▶ _SELECTED EXTRACT_:
::::

So, not that long ago, I overheard one of our volunteers telling another one about her adopted ICS cat and his health woes. Poor Mr. Lemmywinks has – of all things – chylothorax. Do you know what that is? Not many do! It sure does sound weird, and it’s rare in cats. Dogs, cows, and people can get it, too, and there isn’t always a good reason for why it happens. Sometimes, it just does.
Essentially, it happens when chyle fluid (fat deposits and lymph fluid that drain from the small intestine into the lymph system during digestion) is collecting in chest cavity, something it definitely is not supposed to be doing. Normally, some of this fluid is present but it absorbs into the body quickly as it moves through the lymphatic system, providing nutrients to the body as it goes. When it’s collecting in areas it’s not supposed to, it can prevent those nutrients from getting to where they need to be, and it can also prevent other body functions from working properly. When it’s in the chest cavity, it’s thick and milky so it can make it hard to breathe as it’s around the lungs.
And that’s what happened to Mr. Lemmywinks. He was starting to have trouble breathing, especially when he was playing (and he plays a LOT!), so his mom took him to the doctor. An X-ray and something called a thoracentesis, or chest tap, told the doctor that yes, this was definitely chylothorax, and more tests showed no known cause. What do you do to treat a disease with no cause? Well, that’s when you go to the research.
Scientific research in veterinary medicine is really interesting stuff. Some of the articles are a little hard to read, but you can often learn a lot by skimming for details about the treatment and the effects. Mr. Lemmy’s owner and her doctor found some stuff about the use of a plant mineral called rutin that was found to help with and possibly even cure chylothorax in kitties. It’s something you can get at the health food store that supports the lymphatic system – people can take it, and apparently so can cats and dogs. It was definitely worth a try, and it was the only option Mr. Lemmy seemingly had that didn’t involve surgery (double scary!).

::::

Stored items
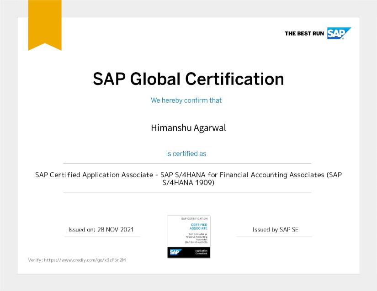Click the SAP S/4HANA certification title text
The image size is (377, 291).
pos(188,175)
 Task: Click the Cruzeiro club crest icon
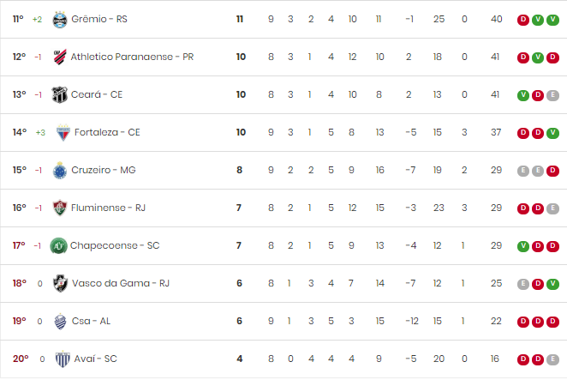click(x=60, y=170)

::::

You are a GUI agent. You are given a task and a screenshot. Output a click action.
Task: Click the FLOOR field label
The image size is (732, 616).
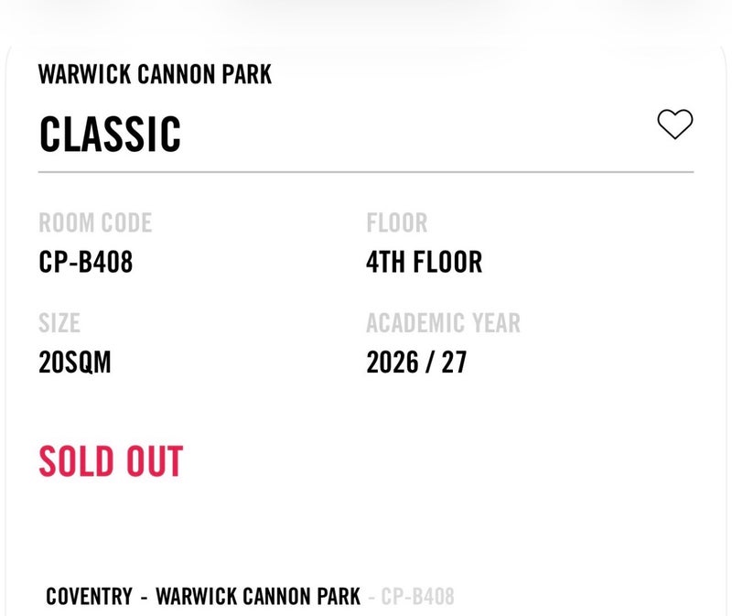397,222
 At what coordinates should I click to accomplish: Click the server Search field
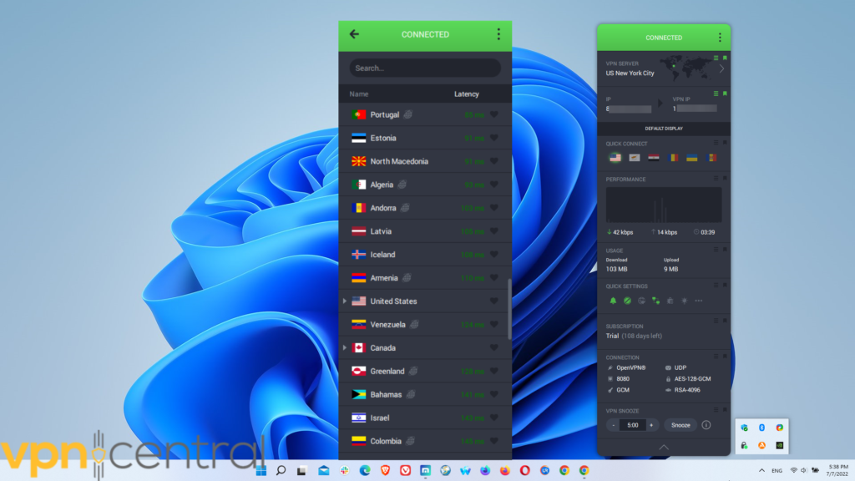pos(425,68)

::::

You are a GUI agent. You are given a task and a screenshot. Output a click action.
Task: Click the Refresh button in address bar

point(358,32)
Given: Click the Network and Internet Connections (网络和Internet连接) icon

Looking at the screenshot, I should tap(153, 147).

::::

▶ _WORK TO COMPLETE_: Continue the piece about Mr. Lemmywinks and his chylothorax, starting after its last sentence.

▶ _OUTPUT OF THE TASK_:
Mr. Lemmy got 250 milligrams of rutin three times a day for two months but he showed definite improvement even after a few weeks. And some of the reason why he improved so quickly might have been because of some additional alternative medicine supplements his mommy also gave him – a small amount (3 milliliters) of mangosteen juice mixed with two drops each of ALCOHOL-FREE (very important) liquid herbs “mullein flower,” dandelion, and goldenseal, two to three times a day. It’s weird, I know, but this is the same mommy who goes to the acupuncture place to get her own health issues taken care of – did you know they stick needles all over you when they do that? Apparently they do it to cats too!
Anyhow, thanks to friendly folks on the Internet, Mr. Lemmy’s mom learned all about the right herbs to give and how much, and she kept him nice and quiet and free of stress for many days and weeks. It helped him get better. He only needed to go three times for those big scary thoracentesis sessions, and a few more times for X-Rays to see how he was doing. Every day, he gets a little better.
Isn’t is amazing what nature can do? Sometimes, alternative remedies like herbs can be the right thing, but you do have to do your research, be cautious, and ask your vet when you’re not sure. Many of the same people herbs don’t help animals in the same way, but in some cases, they do. For example, I once heard of a guy who gave mangosteen juice to his dogs every day and it helped them stay arthritis-free and happy well into old age. It sure did put a bounce in Mr. Lemmy’s step.
Hmm… maybe I’ll ask for some of that stuff for me!